Walter Ulbricht (German Edition)
sächsisch: »Weil mir was ham, newah? Weil mir was ham!«
Es wird mir eingeleuchtet und ich werde genickt haben, und dem Vorsitzenden zeigte mich das wohl als einen Mann, mit dem sich gute Ideen gut beraten ließen, denn im vertraulichen Tone zwischen Vertrauten setzte er leis triumphierend hinzu: »Die, wo nischt ham, mit denen kooperiern se nich!«
Weil ich das ohne Schwierigkeiten begriff, machte ich sicher einen lockeren Eindruck und zeigte den fernen Beobachtern so, dass zwischen dem Vorsitzenden und mir gut Wetter herrsche. Dieter Noll war es, der sich, den anderen weit voran, auf den Weg in die freundliche Klimazone machte, und sie alle hörten den Vorsitzenden sagen, was er mir zur Sache Kooperation weiter zu sagen hatte: »Bei der letzten Messe in Leipzig hat man mir die neuesten Entwicklungen vorgeführt, und ich habe gesagt: Alles zudecken! Wissen Sie, warum, Herr Kant? Nun, nichtwahr, es gibt nicht nur feindliche Spione, es gibt auch freundliche, nichtwahr!«
Allgemeines Gelächter, allgemeine Fortsetzung der Ideenberatung, ein paar nichtssagende Berichte noch, dann ein Schlusswort des großen Gelehrten, das meines Wissens tatsächlich von all seinen Schlussworten das letzte war. Noch einmal erfuhren wir von führender Rolle, Verantwortung der Kunst, Ingenieuren der menschlichen Seele, Bitterfelder Weg und einer Überlegenheit der Berliner über die New Yorker Müllabfuhr. Von den Geheimnissen der Kooperation zwischen sozialistischen Partnern hörten wir weiter nichts, aber ich bekam meinen Anteil an der Ideenberatung bescheinigt. Der Genosse (nun wieder Genosse) Kant, sagte der Genosse Ulbricht, habe geholfen, ein Hauptkettenglied zu finden, indem er formulierte, er habe mit seinem Buch nicht schaden wollen. Das jedoch, fuhr der Vorsitzende fort, sei nicht die ganze Wahrheit. Die ganze Wahrheit sei, dass der sozialistische Künstler mit seiner Kunst nicht nur nicht schaden, sondern vor allem nützen solle.

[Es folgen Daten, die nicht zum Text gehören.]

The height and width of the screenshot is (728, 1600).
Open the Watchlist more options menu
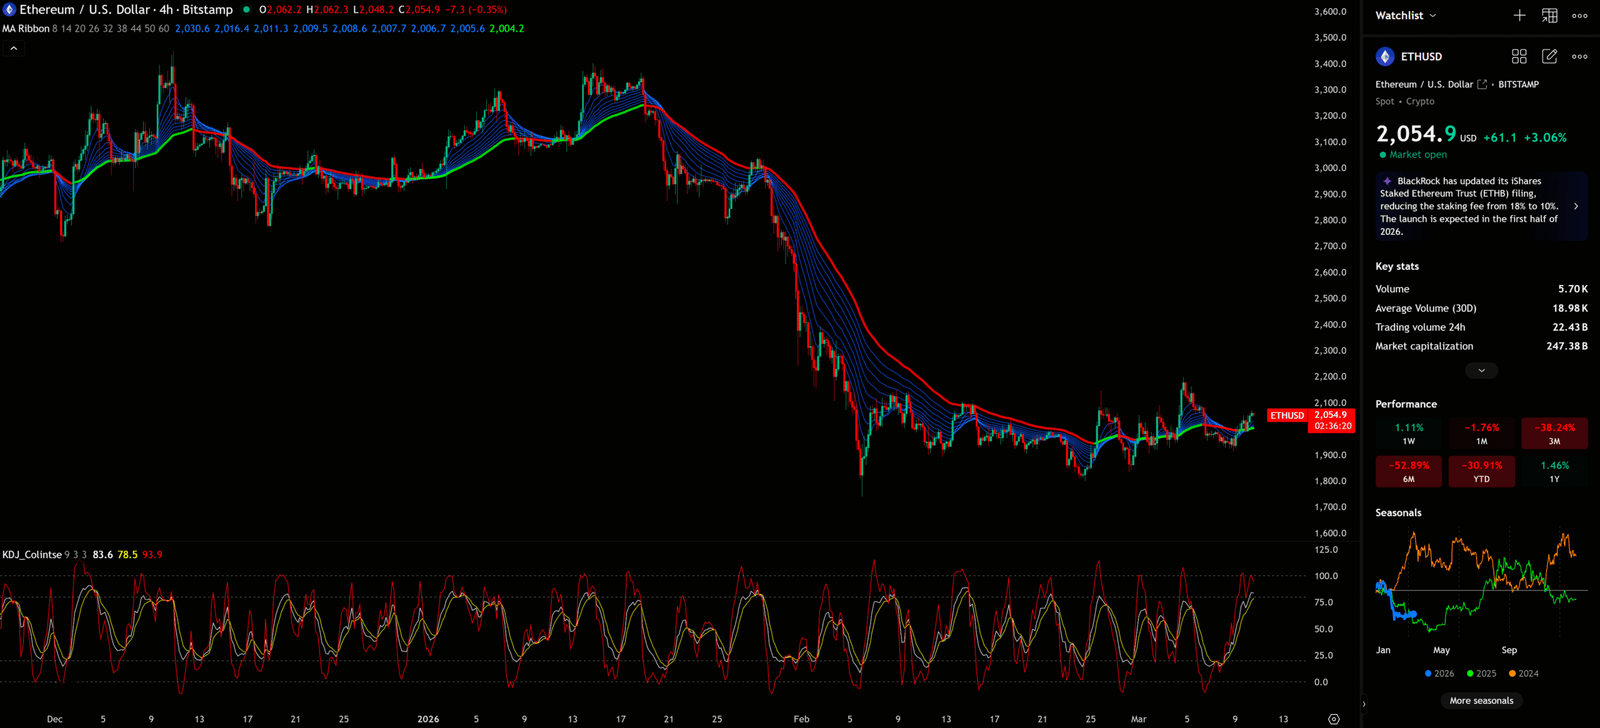[1579, 15]
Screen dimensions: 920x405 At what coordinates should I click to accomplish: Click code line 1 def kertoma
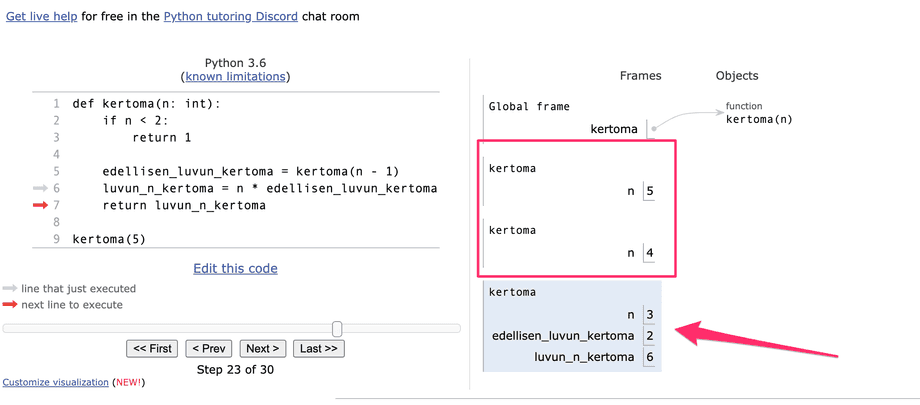146,103
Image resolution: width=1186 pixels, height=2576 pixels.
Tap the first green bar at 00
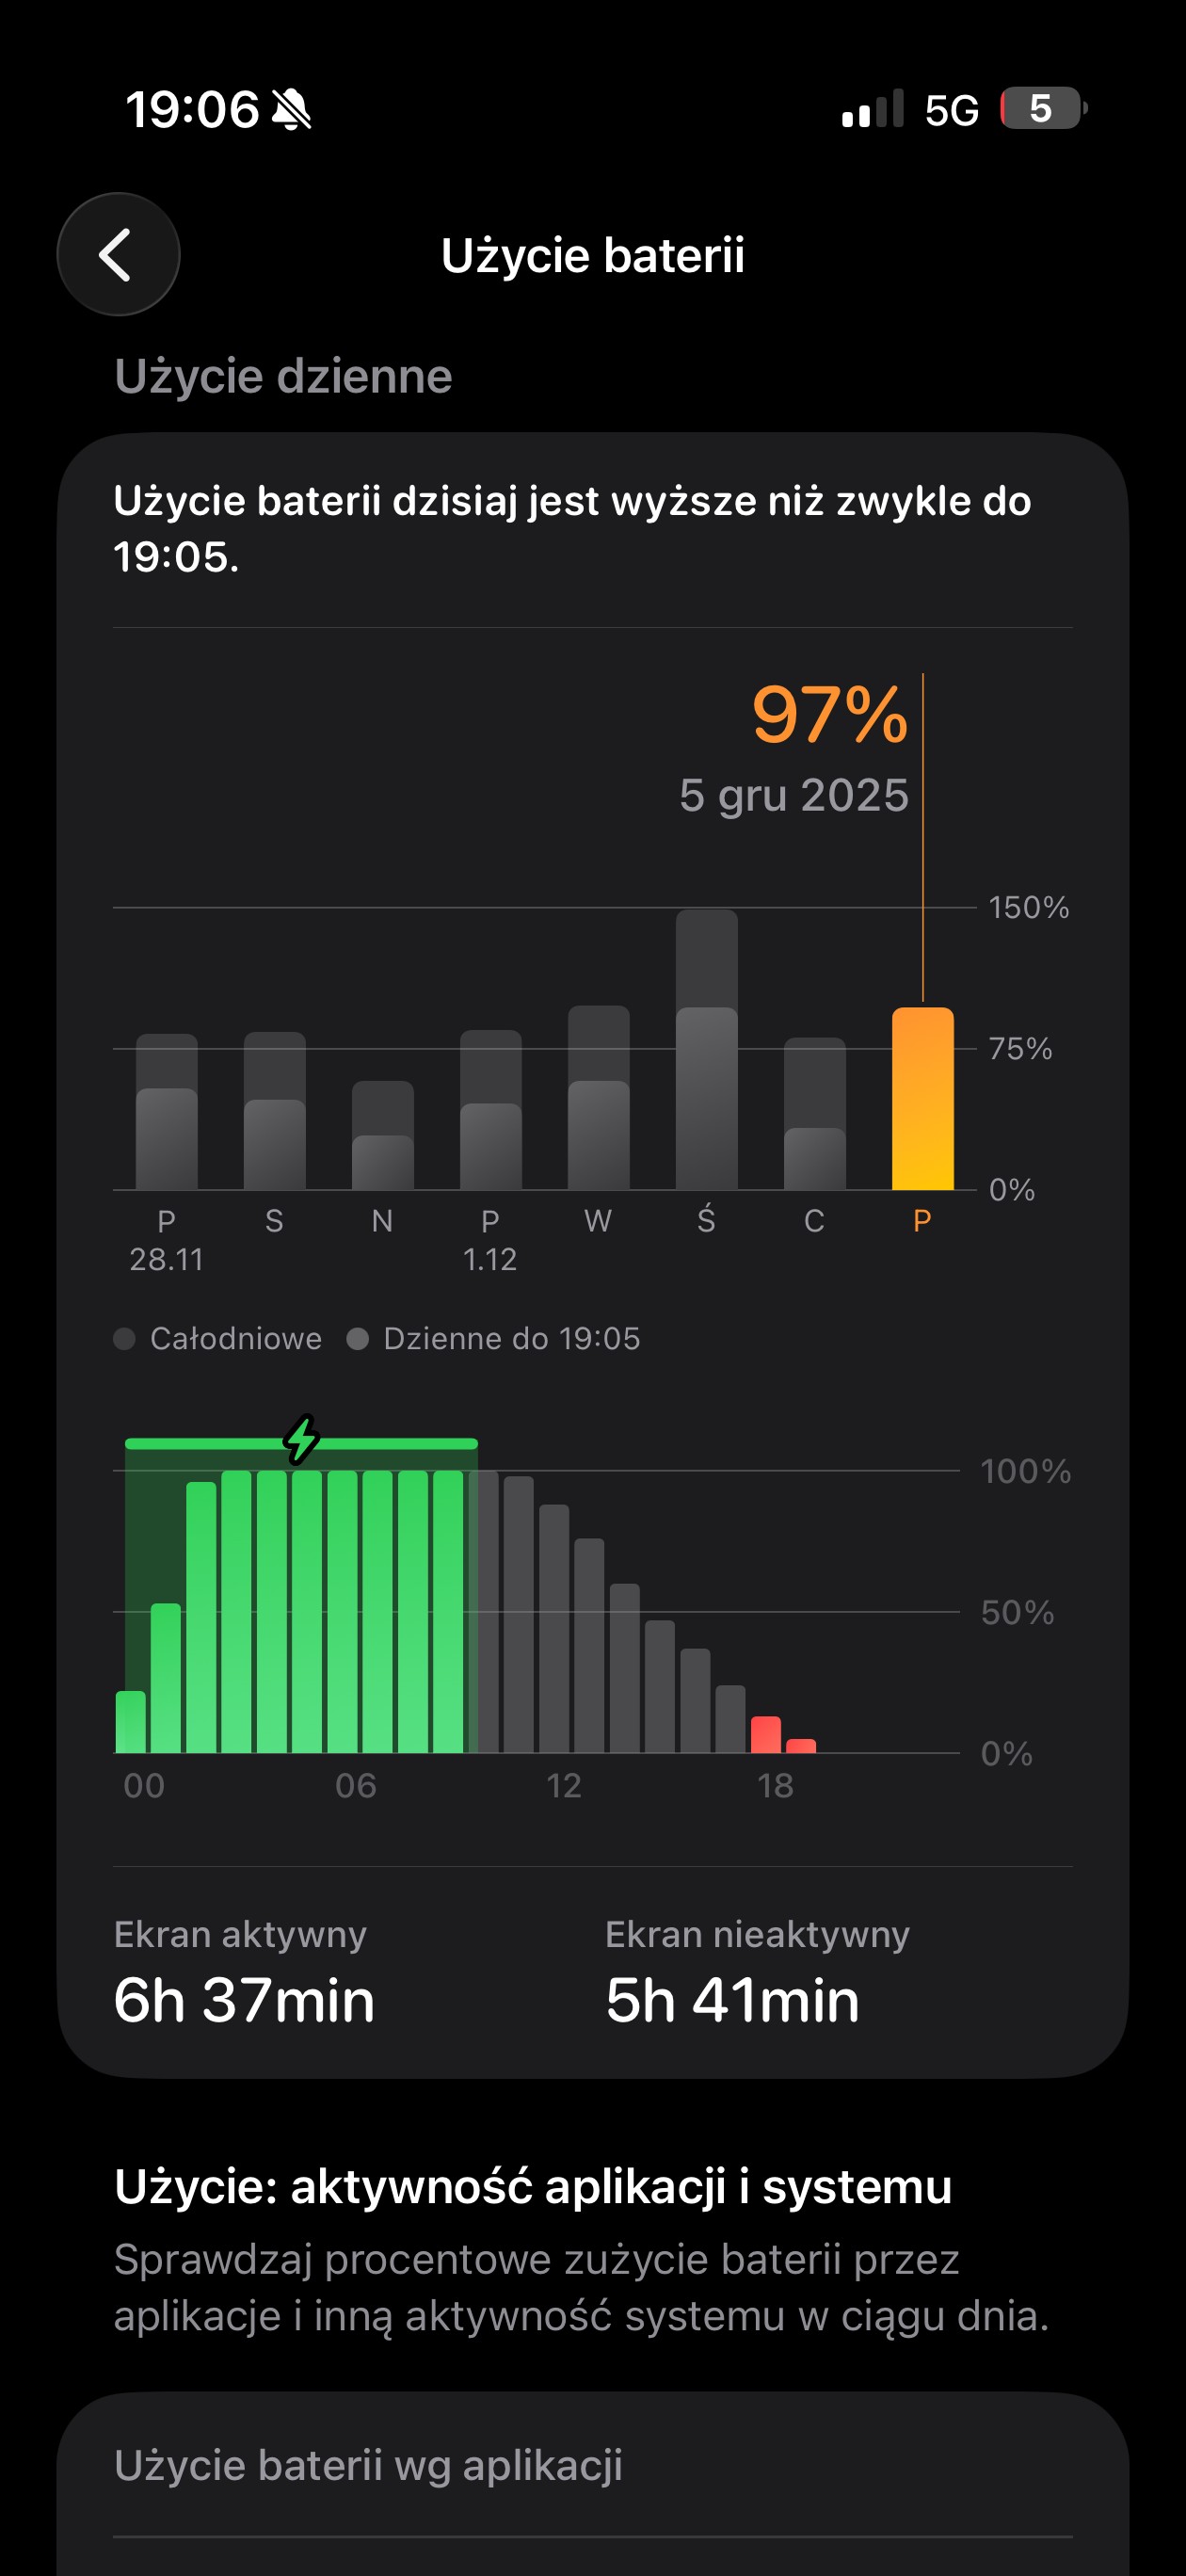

Keine Ahnung, wie die Sache zu Ende ging. Unaufwendig wohl und für den Abend noch folgenlos. Der alte Mann schloss den Staatsrat hinter uns ab, die jungen Männer vom Politbüro warfen sich mit sardonischen Mienen in ihre Tschaikas; ich warf mich entgeistert in die Arme meiner Frau und ließ sie wissen, warum die Freunde mit uns goobberiern; Höpcke schrieb anderntags im Neuen Deutschland einen ganzseitigen Bericht, und die Stelle »Das ist aber nicht die ganze Wahrheit« servierte er wörtlich; der Aufbau-Verlag/Rütten & Loening meldete sich gegen Mittag – ob wir uns nicht über den Roman unterhalten wollten.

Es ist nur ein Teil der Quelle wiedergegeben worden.